Tax increases now will be easier to pass, because opponents will not be allowed to offer a simple motion to strike any increase without making up for the "lost revenue." In addition, tax cuts are made more difficult, because they cannot be offset with spending cuts. The new rules mean that the only way to push for a tax cut will be to propose a tax increase elsewhere.

Democrats removed the "motion to recommit" -- a procedural safeguard first given to the minority a century ago after a rebellion against tyrannical GOP Speaker Joe Cannon. It has been used by both parties to offer motions to "recommit" or send back bills on the floor to the relevant committees.

Republicans used the tactic 50 times in the last Congress, primarily to block tax increases buried in larger bills. Not anymore.....

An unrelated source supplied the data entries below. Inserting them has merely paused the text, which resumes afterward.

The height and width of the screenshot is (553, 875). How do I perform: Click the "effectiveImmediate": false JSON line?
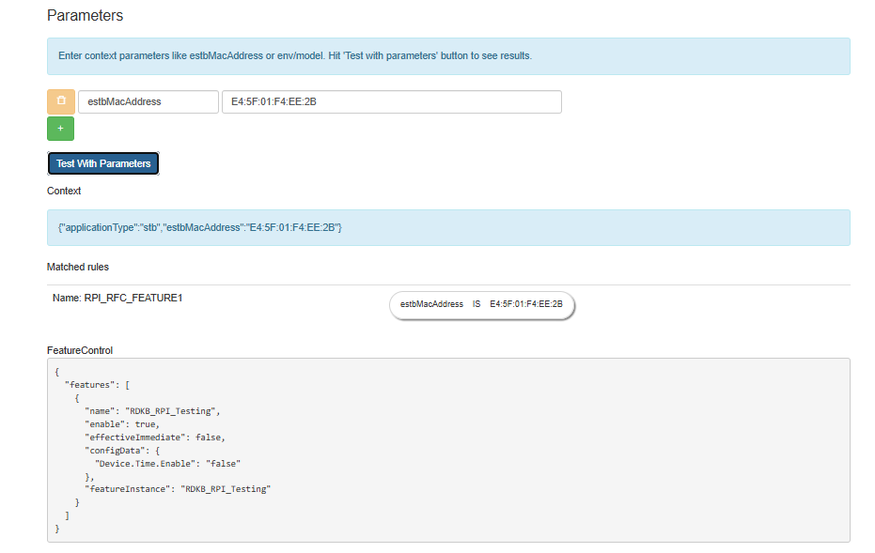[x=156, y=438]
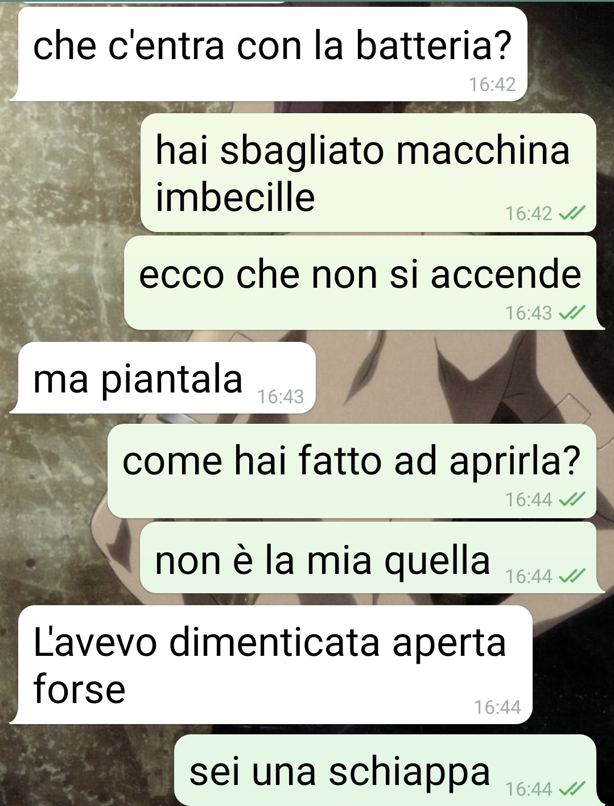Click the 16:43 timestamp next to 'ma piantala'
The height and width of the screenshot is (806, 614).
281,396
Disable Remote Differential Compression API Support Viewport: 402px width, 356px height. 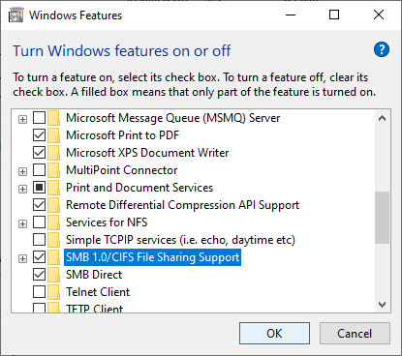39,205
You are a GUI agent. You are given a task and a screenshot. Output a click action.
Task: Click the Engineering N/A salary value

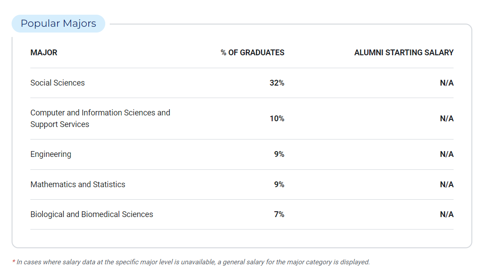pyautogui.click(x=446, y=154)
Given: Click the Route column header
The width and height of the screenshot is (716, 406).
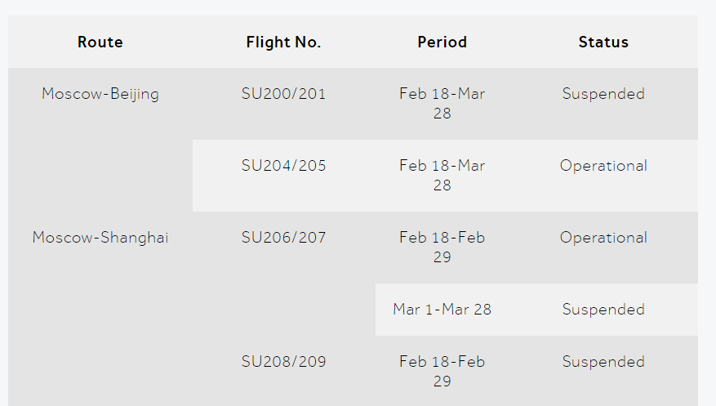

Mrs. Pelosi complained in 2004 that "When we [Democrats] are shut out, they are shutting out the great diversity of America." We want a higher standard." In 2006, just before becoming speaker, Mrs. Pelosi reiterated her plans to promote "bipartisanship" and "to ensure the rights of the minority." That was then. This is now.

"All those nice pro-life, gun-owning young Democrats recruited to run by Rahm Emanuel will never have any real influence now," says Grover Norquist, head of Americans for Tax Reform. "They were useful in getting Democrats a majority but now they'll be in the back of the bus."

Usually you call these type of tactics "Bait and Switch" Let's see if the 4th Estate - the Press, points these issues out. Let's hope that you - the voters, remember this come the next election.